A word-for-word retyping of the listing below is required, with the pictures dropped.
□ □ □ □ □
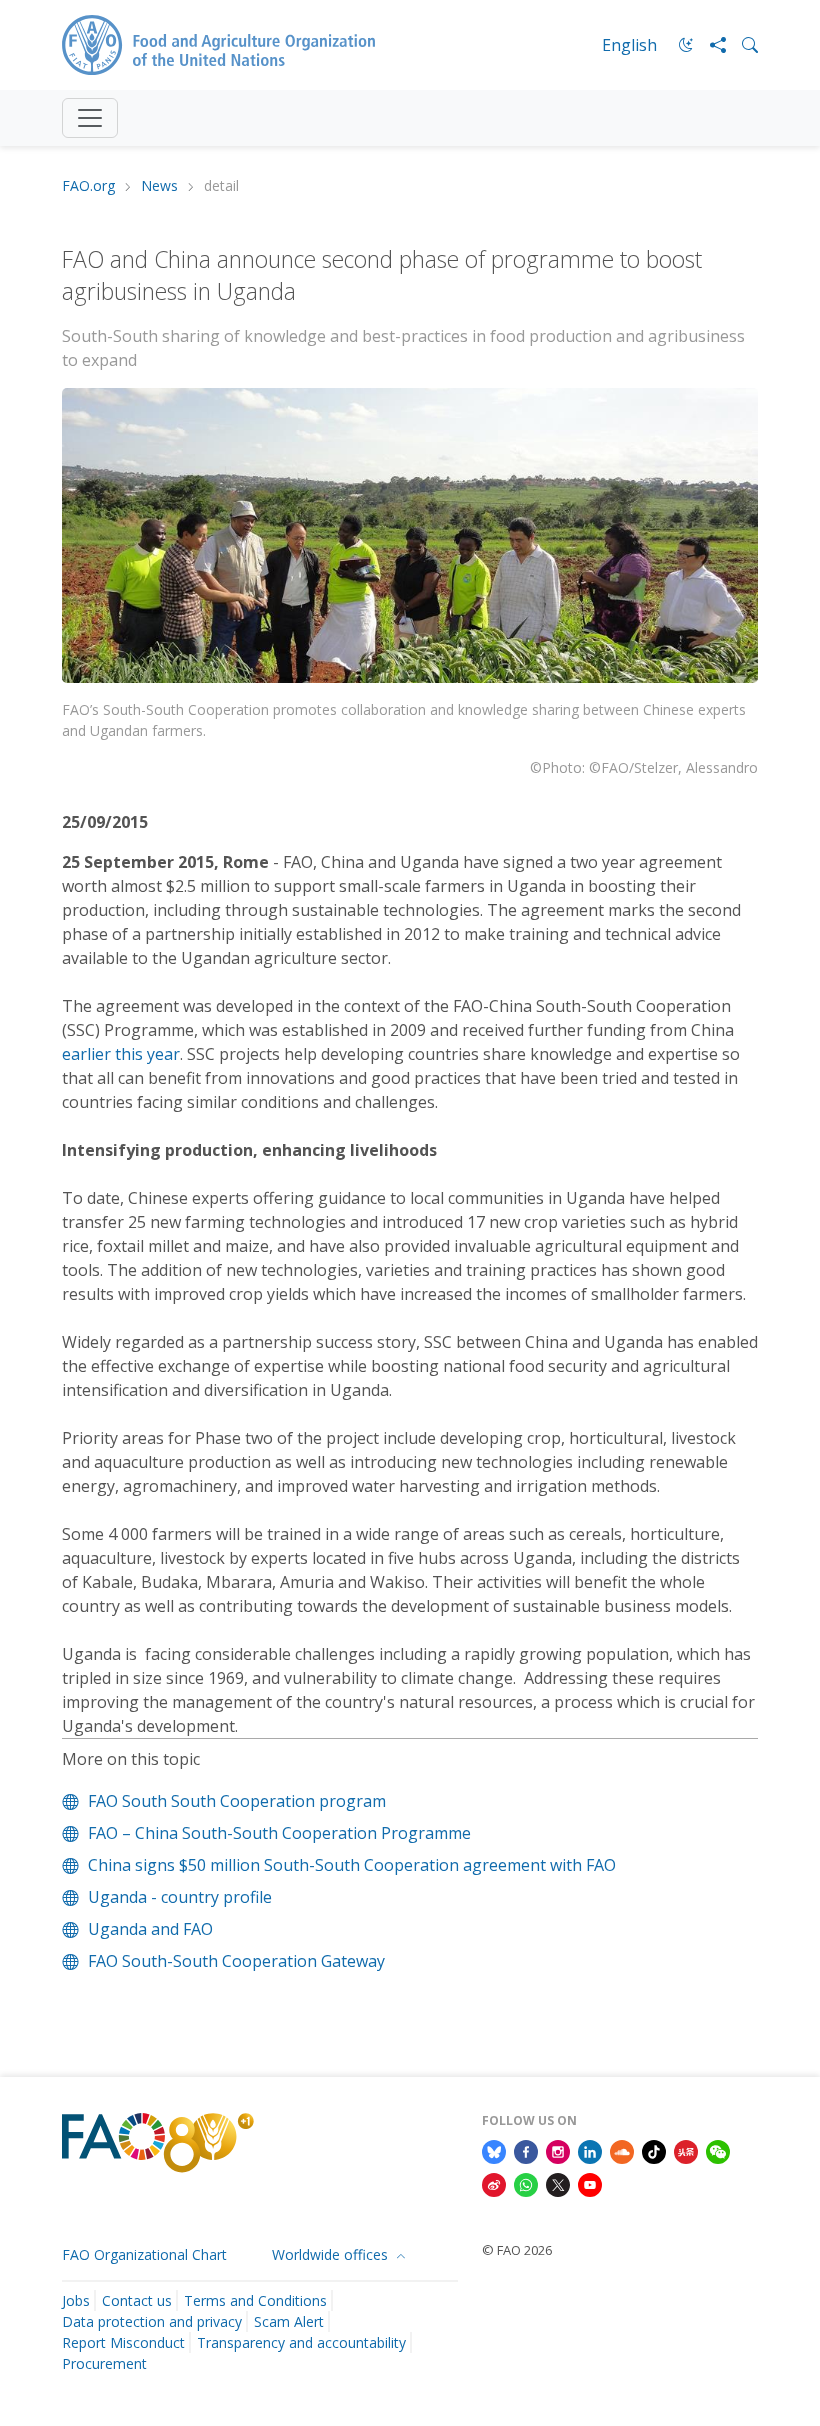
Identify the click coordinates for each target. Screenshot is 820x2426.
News (159, 186)
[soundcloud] (622, 2150)
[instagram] (558, 2150)
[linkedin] (590, 2150)
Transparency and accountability (301, 2342)
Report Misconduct (123, 2342)
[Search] (742, 45)
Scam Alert (289, 2321)
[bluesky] (494, 2150)
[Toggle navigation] (90, 118)
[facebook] (526, 2150)
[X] (558, 2184)
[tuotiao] (686, 2150)
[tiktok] (654, 2150)
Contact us (137, 2300)
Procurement (104, 2363)
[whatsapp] (526, 2184)
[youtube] (590, 2184)
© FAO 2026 (517, 2250)
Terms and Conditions (255, 2300)
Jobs (76, 2300)
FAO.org (88, 186)
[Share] (710, 45)
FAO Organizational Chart (144, 2254)
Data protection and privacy (152, 2321)
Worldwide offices (332, 2254)
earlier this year (121, 1054)
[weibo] (494, 2184)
□ □ □ □ □
Answer section:
Identify the click coordinates for each target. Screenshot is 820x2426.
News (159, 186)
[soundcloud] (622, 2150)
[instagram] (558, 2150)
[linkedin] (590, 2150)
Transparency and accountability (301, 2342)
Report Misconduct (123, 2342)
[Search] (742, 45)
Scam Alert (289, 2321)
[bluesky] (494, 2150)
[Toggle navigation] (90, 118)
[facebook] (526, 2150)
[X] (558, 2184)
[tuotiao] (686, 2150)
[tiktok] (654, 2150)
Contact us (137, 2300)
Procurement (104, 2363)
[whatsapp] (526, 2184)
[youtube] (590, 2184)
© FAO 2026 (517, 2250)
Terms and Conditions (255, 2300)
Jobs (76, 2300)
FAO.org (88, 186)
[Share] (710, 45)
FAO Organizational Chart (144, 2254)
Data protection and privacy (152, 2321)
Worldwide offices (332, 2254)
earlier this year (121, 1054)
[weibo] (494, 2184)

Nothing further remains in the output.